| Work instructions |
Rewrite the lines from the one containing "Task: Select the Senior high row label" down to the one containing "pyautogui.click(x=37, y=110)", putting "Step Into" in place of "Step Over" and leaving all else unchanged.

| Data listing |

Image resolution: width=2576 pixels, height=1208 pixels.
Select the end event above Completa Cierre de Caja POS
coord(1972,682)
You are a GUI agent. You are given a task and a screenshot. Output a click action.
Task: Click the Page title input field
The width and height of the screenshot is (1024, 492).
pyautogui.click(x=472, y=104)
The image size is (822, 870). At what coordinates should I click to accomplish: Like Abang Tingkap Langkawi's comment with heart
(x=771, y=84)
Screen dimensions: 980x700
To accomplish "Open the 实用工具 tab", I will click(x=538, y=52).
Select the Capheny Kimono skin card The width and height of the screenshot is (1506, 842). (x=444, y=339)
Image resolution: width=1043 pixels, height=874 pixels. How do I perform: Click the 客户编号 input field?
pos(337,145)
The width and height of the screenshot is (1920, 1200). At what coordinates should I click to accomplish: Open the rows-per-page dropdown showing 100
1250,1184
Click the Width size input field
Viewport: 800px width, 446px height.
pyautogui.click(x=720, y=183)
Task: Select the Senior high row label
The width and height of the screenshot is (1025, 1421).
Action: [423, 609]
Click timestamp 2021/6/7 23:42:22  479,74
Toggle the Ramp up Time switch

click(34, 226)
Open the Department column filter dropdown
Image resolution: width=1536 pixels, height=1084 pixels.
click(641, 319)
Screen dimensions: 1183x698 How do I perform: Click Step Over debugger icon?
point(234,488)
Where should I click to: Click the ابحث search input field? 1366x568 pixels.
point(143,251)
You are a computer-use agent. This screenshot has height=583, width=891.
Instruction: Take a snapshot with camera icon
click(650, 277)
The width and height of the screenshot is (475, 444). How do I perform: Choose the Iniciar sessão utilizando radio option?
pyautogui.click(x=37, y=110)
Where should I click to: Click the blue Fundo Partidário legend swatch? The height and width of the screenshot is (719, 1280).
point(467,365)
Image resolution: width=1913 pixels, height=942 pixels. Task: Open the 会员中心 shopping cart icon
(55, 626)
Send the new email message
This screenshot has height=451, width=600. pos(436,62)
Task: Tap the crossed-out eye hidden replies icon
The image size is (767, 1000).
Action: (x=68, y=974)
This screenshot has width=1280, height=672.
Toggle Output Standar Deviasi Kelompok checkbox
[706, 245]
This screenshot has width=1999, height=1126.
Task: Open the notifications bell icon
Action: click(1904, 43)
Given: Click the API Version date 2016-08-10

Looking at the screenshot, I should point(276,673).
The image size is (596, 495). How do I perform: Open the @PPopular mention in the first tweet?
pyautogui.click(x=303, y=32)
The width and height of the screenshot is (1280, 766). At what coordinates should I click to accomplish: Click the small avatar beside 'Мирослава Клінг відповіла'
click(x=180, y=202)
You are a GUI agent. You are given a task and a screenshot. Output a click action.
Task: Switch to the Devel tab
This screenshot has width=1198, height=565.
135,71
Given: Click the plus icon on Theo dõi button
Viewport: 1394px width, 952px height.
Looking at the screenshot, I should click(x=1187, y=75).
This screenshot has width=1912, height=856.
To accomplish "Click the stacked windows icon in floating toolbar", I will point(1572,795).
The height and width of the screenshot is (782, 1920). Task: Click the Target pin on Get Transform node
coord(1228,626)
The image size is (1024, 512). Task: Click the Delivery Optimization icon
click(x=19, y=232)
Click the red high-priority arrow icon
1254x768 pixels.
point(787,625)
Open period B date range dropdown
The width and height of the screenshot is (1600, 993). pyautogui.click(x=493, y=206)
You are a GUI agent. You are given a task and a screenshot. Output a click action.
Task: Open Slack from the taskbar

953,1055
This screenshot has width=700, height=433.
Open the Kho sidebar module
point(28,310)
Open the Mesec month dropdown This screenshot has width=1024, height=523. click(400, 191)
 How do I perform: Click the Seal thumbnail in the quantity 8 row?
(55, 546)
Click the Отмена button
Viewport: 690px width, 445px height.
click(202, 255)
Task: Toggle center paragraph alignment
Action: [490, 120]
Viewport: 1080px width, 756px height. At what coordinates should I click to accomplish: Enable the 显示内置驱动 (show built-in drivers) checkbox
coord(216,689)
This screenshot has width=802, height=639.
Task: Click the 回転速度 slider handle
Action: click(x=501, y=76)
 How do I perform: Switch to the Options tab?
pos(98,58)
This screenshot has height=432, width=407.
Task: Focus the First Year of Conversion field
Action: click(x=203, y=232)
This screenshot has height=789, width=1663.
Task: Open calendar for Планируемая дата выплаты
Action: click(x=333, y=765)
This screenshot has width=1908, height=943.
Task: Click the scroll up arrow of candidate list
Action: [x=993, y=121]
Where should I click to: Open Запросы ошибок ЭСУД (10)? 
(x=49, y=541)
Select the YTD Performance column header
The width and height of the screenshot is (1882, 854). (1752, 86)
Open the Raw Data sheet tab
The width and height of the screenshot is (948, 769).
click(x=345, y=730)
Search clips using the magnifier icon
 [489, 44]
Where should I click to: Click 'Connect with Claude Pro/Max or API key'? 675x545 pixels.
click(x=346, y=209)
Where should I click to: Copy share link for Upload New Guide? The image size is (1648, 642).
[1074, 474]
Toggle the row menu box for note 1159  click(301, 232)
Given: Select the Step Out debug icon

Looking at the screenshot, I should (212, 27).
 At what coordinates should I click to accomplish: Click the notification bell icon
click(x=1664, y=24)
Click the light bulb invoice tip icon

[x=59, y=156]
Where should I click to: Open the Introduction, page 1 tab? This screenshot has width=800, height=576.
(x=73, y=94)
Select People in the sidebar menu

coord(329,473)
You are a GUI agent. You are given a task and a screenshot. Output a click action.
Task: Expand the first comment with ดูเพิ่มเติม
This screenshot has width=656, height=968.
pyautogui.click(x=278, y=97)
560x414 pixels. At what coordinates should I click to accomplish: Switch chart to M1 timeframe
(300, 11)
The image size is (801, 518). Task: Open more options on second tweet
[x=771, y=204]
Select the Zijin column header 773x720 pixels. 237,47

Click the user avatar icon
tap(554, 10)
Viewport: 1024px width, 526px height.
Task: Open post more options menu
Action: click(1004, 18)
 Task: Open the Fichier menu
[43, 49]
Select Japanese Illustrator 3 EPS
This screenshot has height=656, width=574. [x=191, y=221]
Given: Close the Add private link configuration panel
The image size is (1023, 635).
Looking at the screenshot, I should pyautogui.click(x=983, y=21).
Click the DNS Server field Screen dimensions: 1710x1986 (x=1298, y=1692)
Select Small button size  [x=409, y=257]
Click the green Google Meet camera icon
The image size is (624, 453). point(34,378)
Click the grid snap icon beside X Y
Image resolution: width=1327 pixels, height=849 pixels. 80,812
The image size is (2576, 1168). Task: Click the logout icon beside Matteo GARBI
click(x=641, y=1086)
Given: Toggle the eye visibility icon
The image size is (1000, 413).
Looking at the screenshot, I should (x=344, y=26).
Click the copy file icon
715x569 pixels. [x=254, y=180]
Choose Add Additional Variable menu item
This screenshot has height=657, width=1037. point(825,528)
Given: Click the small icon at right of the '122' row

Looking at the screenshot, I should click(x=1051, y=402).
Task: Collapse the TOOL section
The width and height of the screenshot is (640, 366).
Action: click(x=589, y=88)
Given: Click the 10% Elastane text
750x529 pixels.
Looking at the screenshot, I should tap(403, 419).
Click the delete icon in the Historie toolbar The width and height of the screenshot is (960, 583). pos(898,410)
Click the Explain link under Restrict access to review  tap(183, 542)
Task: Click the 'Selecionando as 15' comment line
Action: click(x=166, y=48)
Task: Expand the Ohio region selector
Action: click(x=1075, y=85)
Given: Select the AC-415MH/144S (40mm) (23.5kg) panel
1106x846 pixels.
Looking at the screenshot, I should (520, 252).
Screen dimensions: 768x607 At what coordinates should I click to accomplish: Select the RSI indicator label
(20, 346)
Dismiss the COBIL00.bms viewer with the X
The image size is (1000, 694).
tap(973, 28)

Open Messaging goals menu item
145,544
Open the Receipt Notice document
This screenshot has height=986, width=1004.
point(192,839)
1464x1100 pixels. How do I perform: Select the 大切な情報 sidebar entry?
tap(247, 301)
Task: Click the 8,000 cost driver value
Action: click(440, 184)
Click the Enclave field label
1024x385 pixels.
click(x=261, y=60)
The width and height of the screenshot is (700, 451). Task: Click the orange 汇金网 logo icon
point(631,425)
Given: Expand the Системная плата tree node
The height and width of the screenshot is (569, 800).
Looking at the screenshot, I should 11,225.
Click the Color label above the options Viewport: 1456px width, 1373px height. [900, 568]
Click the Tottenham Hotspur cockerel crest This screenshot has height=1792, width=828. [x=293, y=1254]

| Answer to the task |
Task: Select the Senior high row label
The width and height of the screenshot is (1025, 1421).
Action: [423, 609]
Click timestamp 2021/6/7 23:42:22  479,74
Toggle the Ramp up Time switch

click(34, 226)
Open the Department column filter dropdown
Image resolution: width=1536 pixels, height=1084 pixels.
click(641, 319)
Screen dimensions: 1183x698 How do I perform: Click Step Into debugger icon?
point(234,488)
Where should I click to: Click the ابحث search input field? 1366x568 pixels.
point(143,251)
You are a computer-use agent. This screenshot has height=583, width=891.
Instruction: Take a snapshot with camera icon
click(650, 277)
The width and height of the screenshot is (475, 444). How do I perform: Choose the Iniciar sessão utilizando radio option?
pyautogui.click(x=37, y=110)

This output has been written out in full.